Transcriptome analysis of the cowpea bruchid: Oxygen deprivation alters gene expression of metabolic enzymes and heat shock proteins

Oxygen is of fundamental importance for many living organisms including insects. Hermetic storage uses airtight storage facilities to withhold the oxygen required for insect development, thus preventing damage by insect pests in stored grain. It has been shown previously that cowpea bruchids (Callosobruchus maculatus) cease feeding and growth when the oxygen level drops to 3-6%. However, although population expansion is temporarily arrested, a portion of larvae can survive extended periods of time hypoxia once brought back to normoxic condition. To begin to understand fundamental mechanisms that enable insects to cope with oxygen deprivation, an ability rarely found in mammals, we constructed a 3'-anchored cDNA library and performed 454-pyrosequencing. Quality filtering and contig assembly resulted in 20,846 unique sequences. Of these, 5,335 sequences (25.6%) had hits in BLASTX search (E =10-6), constituting a 2,979 unigene set.
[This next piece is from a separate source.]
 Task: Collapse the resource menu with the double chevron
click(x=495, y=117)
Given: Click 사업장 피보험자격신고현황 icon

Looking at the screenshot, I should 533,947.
Further analysis based on the Gene Ontology terms indicated that 1,036 genes were involved in diverse cellular functions. Putative genes encoding glycolytic and TCA cycle enzymes as well as components of respiratory chain complexes were selected and assessed for transcript responses to low oxygen. Majority of these genes are down-regulated, suggesting hypoxia represses metabolic activity. Promoter analyses of representative heat shock protein (HSP) genes suggest the involvement of hypoxia-inducible transcription factor 1 (HIF1) involvement in regulating these hypoxia-induced genes. This activator function has been confirmed by transient co-transfection in S2 cells of HIF1 subunits and the HSP promoter-driven reporter.